Mary Rucinski
Staff Writer
Wyoming is one of four states without hate crime legislation, listed among Arkansas, Georgia and South Carolina, according to an article from Newsweek late Aug.
A hate crime is defined by the Merriam-Webster dictionary as “any of various crimes when motivated by hostility to the victim as a member of a group.”
“If there are crimes committed that can be proven that hate was intentionally involved, yes, I would be in favor of stricter penalties in that case,” Wyoming State Representative Dan Furphy said.
Michael McDaniel, a graduate assistant at the University of Wyoming, said a hate crime is motivated by a bias against someone for a trait they cannot control, such as skin color, gender or sexual orientation.
McDaniel created the Wyoming Hate Watch Facebook page that monitors what McDaniel, and others who work with him, deem hateful rhetoric. McDaniel started the page because he “noticed there was an increase in hateful rhetoric on social media in Wyoming.”
“When you see an increase in this kind of ideology in rhetoric online or even in public upfront discourse, you can expect to see a rise in violence against minority groups,” McDaniel said.
“The majority of the population are white, a majority of our state government are white male Republicans who already hold contemporary social conservative beliefs, and because they are not the targets of bigotry they do not believe it is an issue,” McDaniel said about the first reason why Wyoming does not have a hate crime legislation.
The second reason, McDaniel said, for the lack of hate crime legislation is that since the 90s, there has been a push in Wyoming state government of right-wing ideas through the infiltration of right wing groups in state government.
“We put off as a state that’s – and people would deny this, even though they’re saying it in public forums – is that we don’t want other people here,” McDaniel said. He explained the right-wing infiltration perpetuates this idea.
“We have several questions to get answered before I can say whether we would support hate crime legislation or not,” Furphy said.

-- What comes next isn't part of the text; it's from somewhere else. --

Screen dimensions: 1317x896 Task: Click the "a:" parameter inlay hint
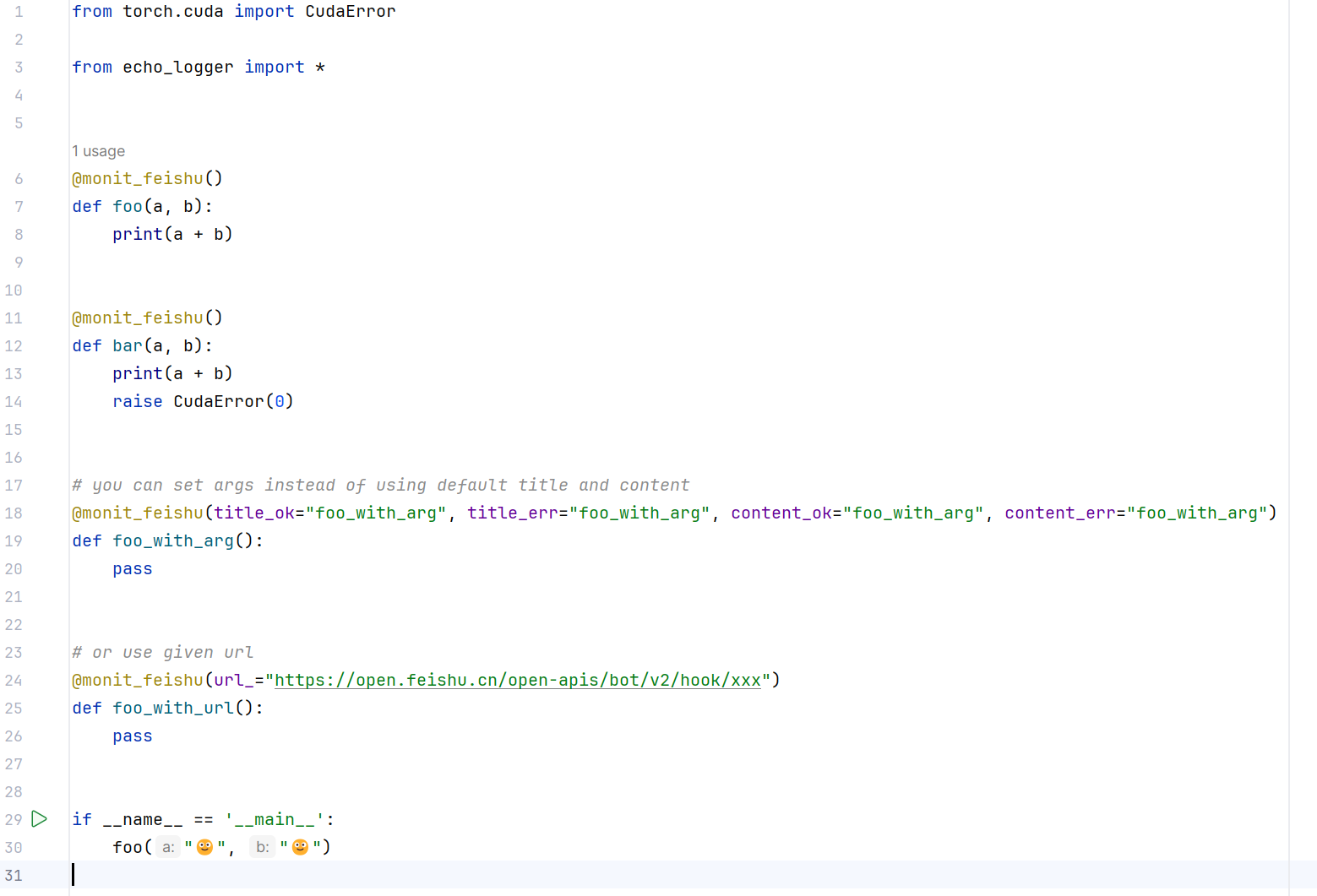[x=168, y=847]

Furphy said it is important to know if there is truly an issue of hate crimes in Wyoming. He said gaining this knowledge is the “first step” to hate crime legislation.
“We still do not have good data on hate crimes,” he said. Furphy said he supported hate crime research in Wyoming to gain that data.
McDaniel said hate crimes in Wyoming are low, but that is not necessarily because they are not happening, but more because of a lack of reporting mechanism in the state.
“There’s no actual reporting mechanism, because we don’t have that legislation, so we just don’t know how many actual crimes are committed,” he said.
Bridget Delany, a junior at the University of Wyoming studying Gender and Women’s Studies weighed in on the issue.
“I think that we need to be careful when we’re calling things a hate crime, obviously it’s not a good thing when a crime is committed against anyone regardless of their race, gender, sexual orientation, class, or their nationality,” Delany said.
“When we start to draw the line, and we get to determine legally what is hate, I think the idea of hate loses all concept and morality because all crimes are driven by rage, and no crime is good, all crimes are from hate,” she said.
McDaniel said people who say there need not be a distinction between different motives, but that juries already take into consideration motives are “the same people who say that there’s not an issue with it to begin with.” He said that is the main narrative in Wyoming.